The description of taxonomy_node_get_terms is as follows:

Find all terms associated to the given node, ordered by vocabulary and term weight.

It actually isn't supposed to sort by vid/vocabulary (the description is ambiguous though) but in my opinion it should be, because it greatly simplifies the usage in modules. That's why a wrote a patch (which probably isn't good enough ;-)).

Comments

David Lesieur’s picture

I think the description actually means "Find all terms associated to the given node, ordered by vocabulary weight and term weight". Could you give an example where sorting also by vid greatly simplifies a module?
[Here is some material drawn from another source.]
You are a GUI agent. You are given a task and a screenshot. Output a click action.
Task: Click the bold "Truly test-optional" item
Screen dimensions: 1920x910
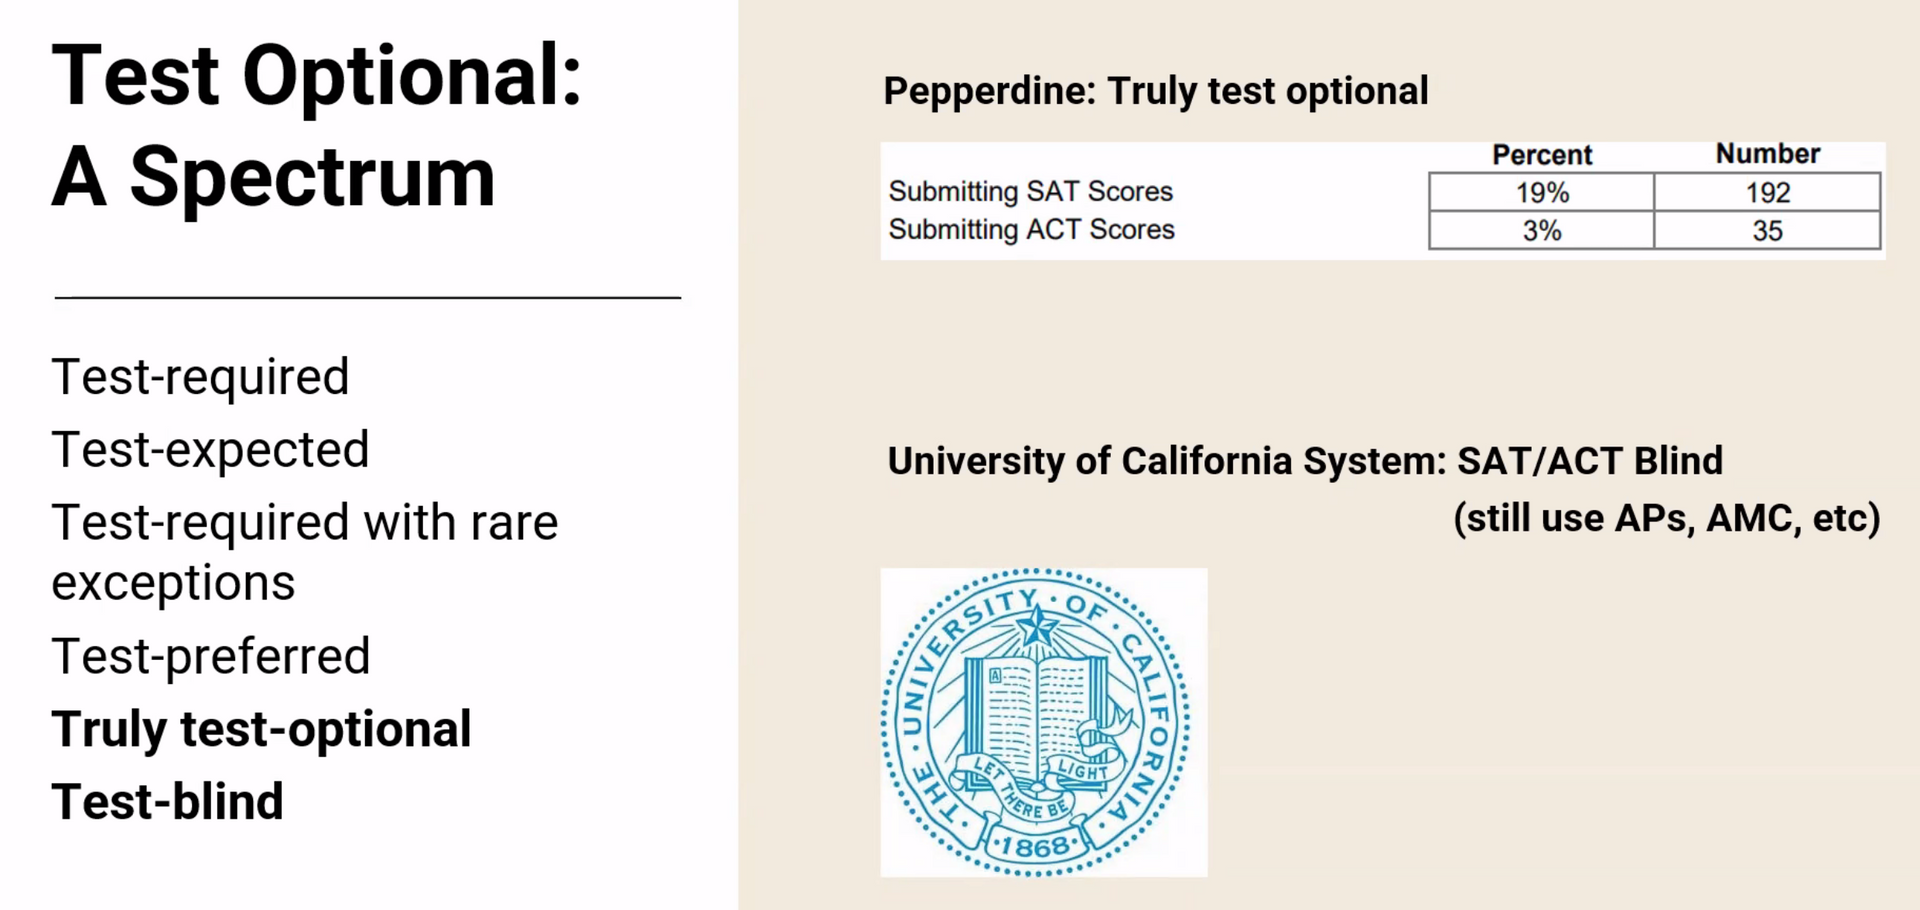261,729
killes@www.drop.org’s picture

Version: 4.7.1 » x.y.z

features go into cvs.

webchick’s picture

Version: x.y.z » 6.x-dev
Status: Needs review » Needs work

No longer applies.

catch’s picture

Version: 6.x-dev » 7.x-dev
catch’s picture

Status: Needs work » Closed (won't fix)

'vocabulary and term weight' makes plenty of sense especially with the query being self explanatory, IMO this is won't fix.

jhodgdon’s picture

Status: Closed (won't fix) » Needs review

I think this decision of "won't fix" should be revisited. It's also a bug in D6, and it really makes the function fairly worthless if you have multiple vocabularies for a single node type. At a minimum the documentation should be revised to reflect what the function does (shouldn't have to read the code, that's the reason we have documentation).

The reason is that if you have multiple vocabularies on a given node type, and you haven't dragged the vocabularies to assign them weights (i.e. just left them alphabetical), the terms do not come out grouped by vocabulary. In fact, if you've assigned weights to the terms within one vocabularly, perhaps, and left the others alphabetical, you'll see your terms in some kind of mixture of alphabetical and by weight (you don't generally see the weights at all on the screen in D6/D7, because the interface is drag and drop rather than assigning numbers, so who knows what weights are being assigned behind the scenes?).

My preference would be to change the function to make the ORDER BY clause in the query be v.weight, v.name, t.weight, t.name, so that the terms would be grouped by vocabulary no matter what. This is NOT what the above patch does (that uses v.vid, which I don't think makes any sense at all).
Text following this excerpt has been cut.